Installing the Scythe Mugen Max
Before we inspect each member of our new CPU cooler collection, let’s establish that our tests consist of methods we have determined to be the best for our one singular purpose. Our methodology isn’t written in stone, and could very likely be changed or modified as we receive justification (and feedback from the community). Our scope is limited to stand-alone products only, meaning those products which can be installed and operated without additional critical components needed or kit construction. This is the reason for this first test, in which the mounting system for each cooler is tested. Since this is not an apple to apples comparison, but rather a subjective description of each of the kits available without any form of quantitative data, it does not affect the numerical scores we give for each product. The purpose of this test is to inform our readers on how the mounting system of each processor cooler can affect the buying experience.
As usual, we will mount the cooler in one of our Intel test platforms. This time, we will be using an XFX MB-N780-ISH9 LGA 775 motherboard to test the mounting system included with the Scythe Mugen Max, which Scythe lists as one of the supported sockets.
Installing the Scythe Mugen Max starts with locating the four silver nuts, the back-plate, and the LGA 775 spacer to prevent the back-plate to make contact with the contacts located behind the motherboard’s socket. Scythe does not clearly package each component in an individual bag which can confusion. For AMD sockets you will have to remove the top fan bracket, however you will still need the back-plate included with all AMD motherboards.

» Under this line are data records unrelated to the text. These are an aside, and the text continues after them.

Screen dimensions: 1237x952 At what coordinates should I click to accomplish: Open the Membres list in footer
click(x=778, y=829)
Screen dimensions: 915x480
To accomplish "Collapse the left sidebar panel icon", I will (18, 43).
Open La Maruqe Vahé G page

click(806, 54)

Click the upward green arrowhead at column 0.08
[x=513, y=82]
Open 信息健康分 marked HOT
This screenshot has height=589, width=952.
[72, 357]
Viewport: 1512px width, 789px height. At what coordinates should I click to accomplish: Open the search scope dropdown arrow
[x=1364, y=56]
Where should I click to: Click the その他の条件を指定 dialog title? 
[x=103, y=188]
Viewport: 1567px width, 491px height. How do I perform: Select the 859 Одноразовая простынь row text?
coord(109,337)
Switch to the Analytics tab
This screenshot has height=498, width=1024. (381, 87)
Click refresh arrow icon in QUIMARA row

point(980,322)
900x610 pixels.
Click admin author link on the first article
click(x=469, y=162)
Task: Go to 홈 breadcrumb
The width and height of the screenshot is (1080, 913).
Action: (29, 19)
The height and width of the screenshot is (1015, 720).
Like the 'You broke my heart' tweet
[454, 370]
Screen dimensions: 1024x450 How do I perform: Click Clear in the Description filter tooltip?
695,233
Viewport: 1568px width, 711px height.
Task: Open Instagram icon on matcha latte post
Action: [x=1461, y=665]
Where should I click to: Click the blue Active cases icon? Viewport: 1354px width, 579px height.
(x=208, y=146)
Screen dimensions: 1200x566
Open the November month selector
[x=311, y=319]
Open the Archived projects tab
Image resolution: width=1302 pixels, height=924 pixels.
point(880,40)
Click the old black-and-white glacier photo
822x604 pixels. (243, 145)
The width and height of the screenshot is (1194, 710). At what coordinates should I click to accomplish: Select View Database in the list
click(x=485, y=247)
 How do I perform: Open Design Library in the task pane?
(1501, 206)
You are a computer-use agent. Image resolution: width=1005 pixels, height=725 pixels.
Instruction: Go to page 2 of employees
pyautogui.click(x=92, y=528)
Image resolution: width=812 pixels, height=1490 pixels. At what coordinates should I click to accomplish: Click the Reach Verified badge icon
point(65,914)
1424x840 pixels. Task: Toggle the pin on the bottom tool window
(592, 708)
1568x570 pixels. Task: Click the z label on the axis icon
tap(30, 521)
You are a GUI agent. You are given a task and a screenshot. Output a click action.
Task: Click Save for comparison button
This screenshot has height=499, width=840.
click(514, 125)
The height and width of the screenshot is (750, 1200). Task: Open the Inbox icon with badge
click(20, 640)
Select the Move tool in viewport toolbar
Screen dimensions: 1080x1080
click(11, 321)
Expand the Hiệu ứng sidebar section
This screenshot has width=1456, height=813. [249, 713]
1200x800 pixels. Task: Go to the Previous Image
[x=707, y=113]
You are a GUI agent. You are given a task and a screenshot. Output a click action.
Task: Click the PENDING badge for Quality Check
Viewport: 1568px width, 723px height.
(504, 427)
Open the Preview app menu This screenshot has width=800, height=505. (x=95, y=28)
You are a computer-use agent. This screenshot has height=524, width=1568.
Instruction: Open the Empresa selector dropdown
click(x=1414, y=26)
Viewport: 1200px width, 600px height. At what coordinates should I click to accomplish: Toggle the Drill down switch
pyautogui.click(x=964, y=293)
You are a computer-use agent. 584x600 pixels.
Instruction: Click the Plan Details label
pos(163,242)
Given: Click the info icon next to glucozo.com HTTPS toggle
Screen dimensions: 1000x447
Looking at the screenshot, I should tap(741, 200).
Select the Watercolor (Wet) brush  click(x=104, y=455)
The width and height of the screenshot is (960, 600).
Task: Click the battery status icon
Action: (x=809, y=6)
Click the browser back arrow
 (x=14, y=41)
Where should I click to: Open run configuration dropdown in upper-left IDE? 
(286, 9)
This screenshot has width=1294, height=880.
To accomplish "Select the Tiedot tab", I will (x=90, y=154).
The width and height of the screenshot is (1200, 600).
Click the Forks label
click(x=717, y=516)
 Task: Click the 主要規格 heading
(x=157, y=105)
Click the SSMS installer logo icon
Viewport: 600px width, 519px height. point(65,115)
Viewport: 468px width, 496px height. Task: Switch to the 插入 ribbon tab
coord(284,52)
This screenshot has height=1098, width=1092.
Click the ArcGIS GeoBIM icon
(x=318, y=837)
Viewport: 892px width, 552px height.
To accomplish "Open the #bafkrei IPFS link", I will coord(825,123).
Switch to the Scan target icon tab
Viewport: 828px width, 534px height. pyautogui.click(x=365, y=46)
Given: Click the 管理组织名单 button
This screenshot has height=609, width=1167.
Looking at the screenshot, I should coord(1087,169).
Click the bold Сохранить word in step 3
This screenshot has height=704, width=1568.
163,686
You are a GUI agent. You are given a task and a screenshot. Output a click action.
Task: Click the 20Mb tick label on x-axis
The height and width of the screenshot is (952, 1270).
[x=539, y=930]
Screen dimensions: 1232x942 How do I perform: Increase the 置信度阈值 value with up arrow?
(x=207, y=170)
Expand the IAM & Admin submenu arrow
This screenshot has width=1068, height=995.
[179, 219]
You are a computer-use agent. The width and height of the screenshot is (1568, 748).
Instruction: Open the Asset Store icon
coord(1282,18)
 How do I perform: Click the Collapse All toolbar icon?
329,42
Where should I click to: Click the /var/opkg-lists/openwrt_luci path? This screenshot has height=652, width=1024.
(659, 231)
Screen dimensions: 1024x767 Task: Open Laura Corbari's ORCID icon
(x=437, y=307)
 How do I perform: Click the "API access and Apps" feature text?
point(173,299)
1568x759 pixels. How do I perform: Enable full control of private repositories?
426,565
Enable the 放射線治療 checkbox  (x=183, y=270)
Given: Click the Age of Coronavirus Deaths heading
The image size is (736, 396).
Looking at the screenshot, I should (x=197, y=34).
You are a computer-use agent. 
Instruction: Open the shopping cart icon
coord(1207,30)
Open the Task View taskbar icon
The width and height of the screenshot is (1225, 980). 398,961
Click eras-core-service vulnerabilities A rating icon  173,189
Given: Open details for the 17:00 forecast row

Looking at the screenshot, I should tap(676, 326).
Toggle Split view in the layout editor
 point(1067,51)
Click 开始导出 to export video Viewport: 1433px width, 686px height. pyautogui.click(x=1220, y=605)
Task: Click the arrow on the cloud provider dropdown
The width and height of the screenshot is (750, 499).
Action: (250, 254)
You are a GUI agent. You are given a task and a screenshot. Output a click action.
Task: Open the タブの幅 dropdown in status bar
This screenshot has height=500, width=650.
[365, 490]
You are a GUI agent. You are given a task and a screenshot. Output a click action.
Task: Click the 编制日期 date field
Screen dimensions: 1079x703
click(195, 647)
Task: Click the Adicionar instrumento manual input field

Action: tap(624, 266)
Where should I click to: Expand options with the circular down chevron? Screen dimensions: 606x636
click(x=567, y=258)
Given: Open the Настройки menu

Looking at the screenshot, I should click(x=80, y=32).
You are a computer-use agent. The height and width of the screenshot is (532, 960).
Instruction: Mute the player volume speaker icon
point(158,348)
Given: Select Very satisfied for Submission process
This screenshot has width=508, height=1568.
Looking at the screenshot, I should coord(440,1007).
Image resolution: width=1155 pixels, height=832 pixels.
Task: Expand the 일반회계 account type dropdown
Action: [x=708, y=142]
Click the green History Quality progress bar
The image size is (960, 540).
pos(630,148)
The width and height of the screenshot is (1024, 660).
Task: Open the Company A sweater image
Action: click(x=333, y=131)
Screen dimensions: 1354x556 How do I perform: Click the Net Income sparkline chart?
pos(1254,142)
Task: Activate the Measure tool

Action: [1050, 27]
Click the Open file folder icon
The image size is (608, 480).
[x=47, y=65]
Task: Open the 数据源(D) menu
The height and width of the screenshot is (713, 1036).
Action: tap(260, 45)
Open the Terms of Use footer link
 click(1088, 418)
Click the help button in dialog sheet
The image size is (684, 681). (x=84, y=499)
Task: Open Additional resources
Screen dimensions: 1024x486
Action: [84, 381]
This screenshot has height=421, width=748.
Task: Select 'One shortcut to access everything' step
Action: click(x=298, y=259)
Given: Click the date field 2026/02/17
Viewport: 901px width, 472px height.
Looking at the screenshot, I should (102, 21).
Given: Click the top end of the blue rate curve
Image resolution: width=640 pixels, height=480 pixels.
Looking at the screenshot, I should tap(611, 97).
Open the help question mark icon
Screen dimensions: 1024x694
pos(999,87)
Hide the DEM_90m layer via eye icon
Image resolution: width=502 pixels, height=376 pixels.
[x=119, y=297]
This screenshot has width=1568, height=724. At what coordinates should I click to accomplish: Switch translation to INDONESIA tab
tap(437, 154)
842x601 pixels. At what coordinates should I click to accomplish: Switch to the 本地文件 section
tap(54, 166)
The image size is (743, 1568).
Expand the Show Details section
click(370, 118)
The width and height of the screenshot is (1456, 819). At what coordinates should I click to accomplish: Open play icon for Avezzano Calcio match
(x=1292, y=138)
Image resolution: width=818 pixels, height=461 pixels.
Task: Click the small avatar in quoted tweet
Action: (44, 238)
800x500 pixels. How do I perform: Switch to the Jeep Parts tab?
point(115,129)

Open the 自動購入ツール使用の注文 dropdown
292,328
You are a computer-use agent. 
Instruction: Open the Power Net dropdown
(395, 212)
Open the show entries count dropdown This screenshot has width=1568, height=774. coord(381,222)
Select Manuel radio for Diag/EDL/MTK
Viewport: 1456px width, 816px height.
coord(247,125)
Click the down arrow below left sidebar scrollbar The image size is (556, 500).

With the back-plate and thumb nuts in place it is just a matter of seconds to get the two mounting brackets installed. Once the back-plate is held snug it is time to decide which way to install the Scythe Mugen Max in order to install the two brackets. The scythe manual instructs users to install it vertically, which is a smart choice as you will have less compatibility issues this way due to the heatsinks shape.
So far the Scythe Mugen Max has been an easy installation, but it is still a bulky heatsink. Unlike the Scythe Ashura, the Mugen Max is a lot thicker, meaning that reaching those two bottom screws will require some skill with the screwdriver, specially since they are not permanently attached to the metal bracket that holds the Mugen Max in place. The small wrench that Scythe includes might be useful in some cases, however the tall heatsinks in our test motherboard did not allow us to use the tool to reach the screws, instead we used a long screw driver through the canals that can be seen through the top of the heatsink to tighten down the screws. This does mean that you will probably need to remove the motherboard from the case in order to install the Mugen Max in place.